FreePastry’s implementation uses its own TCP connections for messaging, and UDP for keep-alives. Its architecture is very modular, and so it’s probably possible to proxy all its communication through D*'s existing https-based communication scheme if absolutely necessary. But in the interests of performance and clean design, the much better approach is probably to let the Pastry tier handle its own P2P network communications, and let it communicate through a web services API locally with the Ruby+Rails tier and/or directly with the local database for everything else. In terms of security, https isn’t needed, since we’re dealing with public posts; all that needs to be done is make sure that the payloads carried by Pastry are cryptographically signed. The downside to the separate P2P communication is that it would add to the firewall setup requirements for a pod (although FreePastry already has the ability to use uPnP to open its own ports to the internet, where supported.) How does the development team feel about the idea of requiring additional ports to be opened between pods and the internet?

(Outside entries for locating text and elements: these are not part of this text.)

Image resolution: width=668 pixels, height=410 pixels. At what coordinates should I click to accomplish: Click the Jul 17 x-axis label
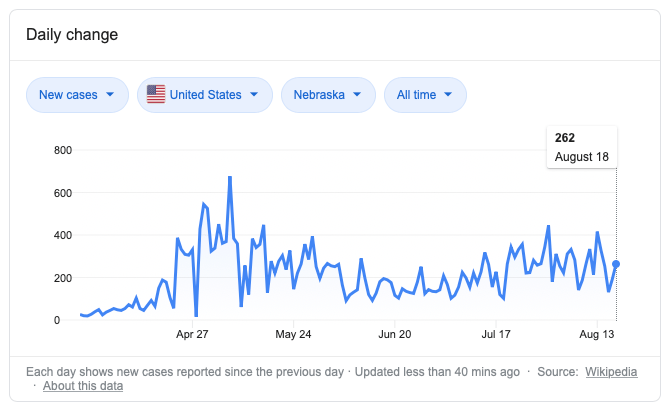point(497,334)
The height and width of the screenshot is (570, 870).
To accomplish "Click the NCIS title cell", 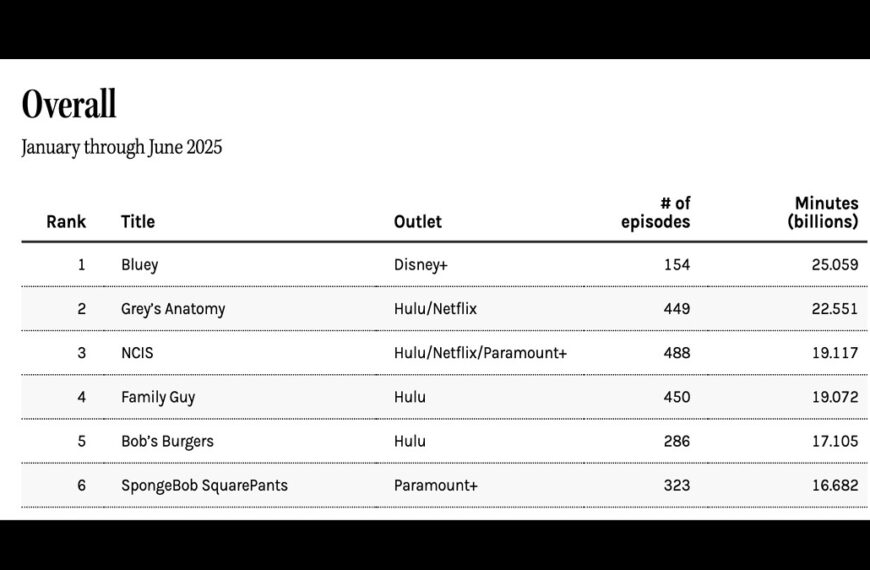I will coord(137,353).
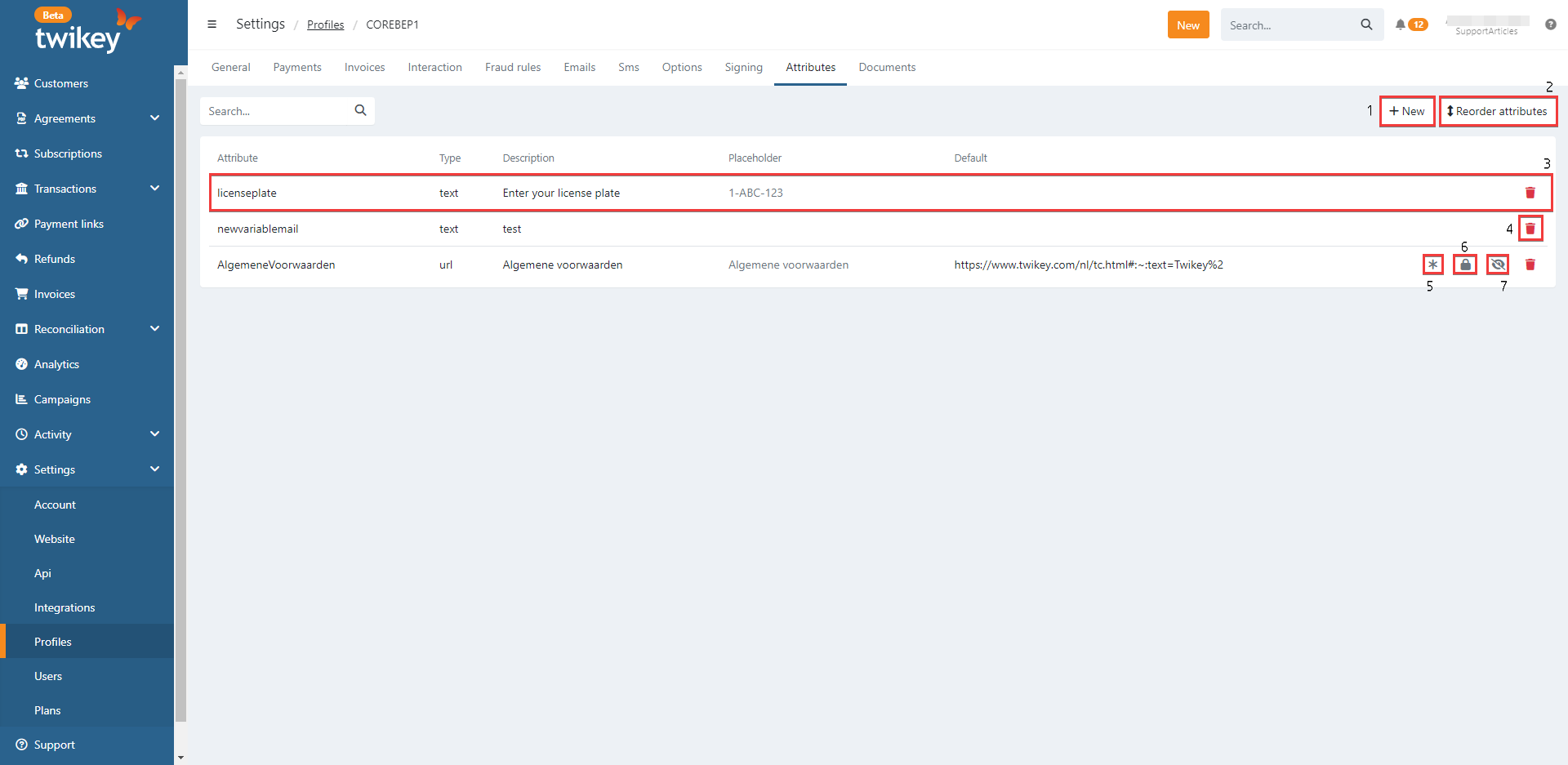Image resolution: width=1568 pixels, height=765 pixels.
Task: Click the top bar search magnifier icon
Action: pos(1366,24)
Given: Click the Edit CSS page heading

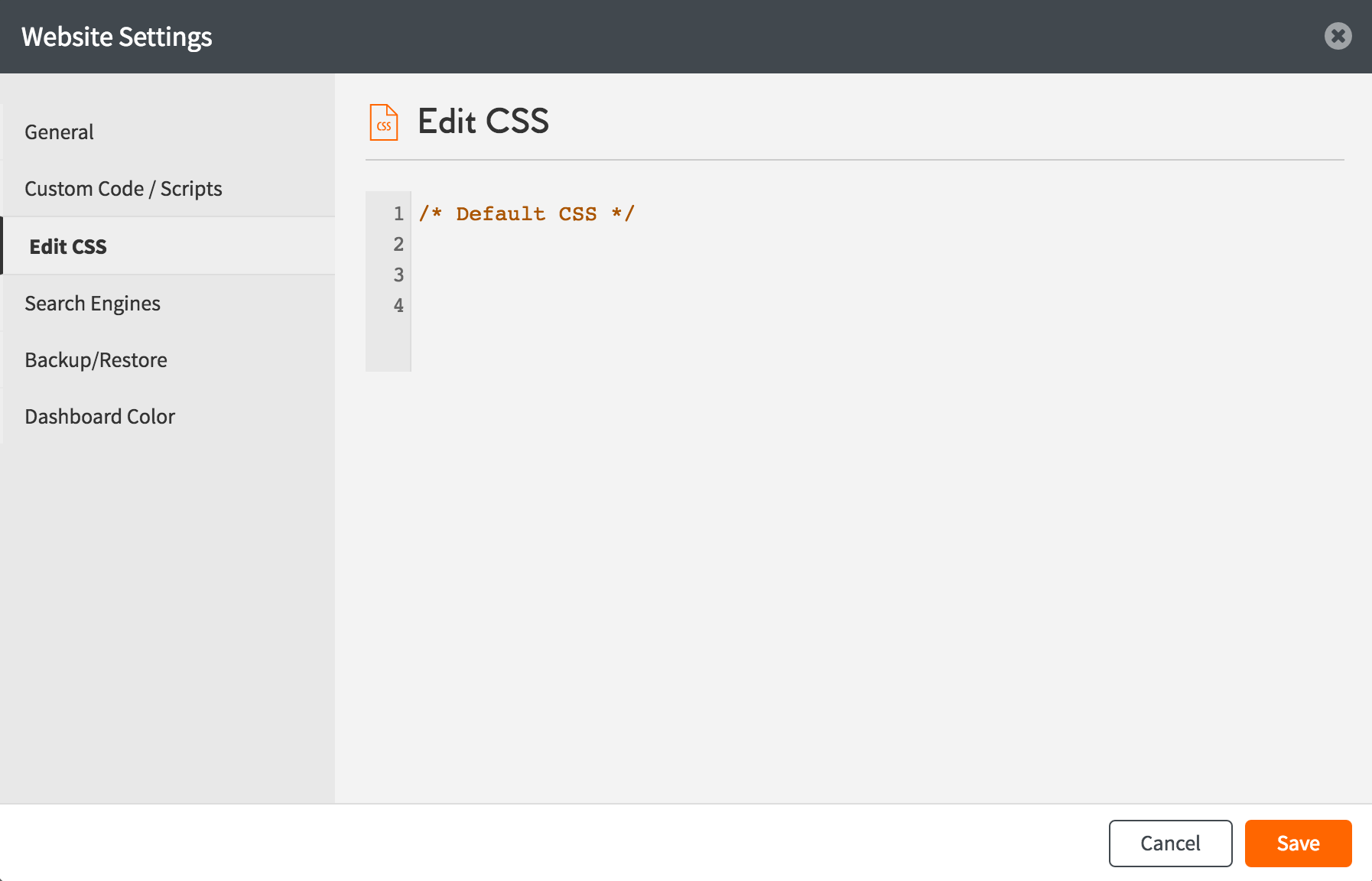Looking at the screenshot, I should click(x=483, y=122).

Are there any parts of the database that are designed to be usable as an interface, i.e. not meant to be controlled and accessed exclusively by the Ruby+Rails and Sidekiq tiers? (For example, is it “legal” to write posts directly to the database without going through the Ruby+Rails app?)
With a DHT-based P2P network to leverage, other useful functions could eventually be added in a scalable way to D*, for example (a) load-balancing of requests for relatively large content like images, so that for example an image in a post from a tiny pod that gets wide distribution in the D* network doesn’t result in that pod being swamped with requests for the image from the entire network, (b) network-wide features like user search/discovery, © helping other D* functions to scale as the network grows, such as propagation of public posts from originators to followers.
Thanks for your time, I appreciate any feedback or advice you may have!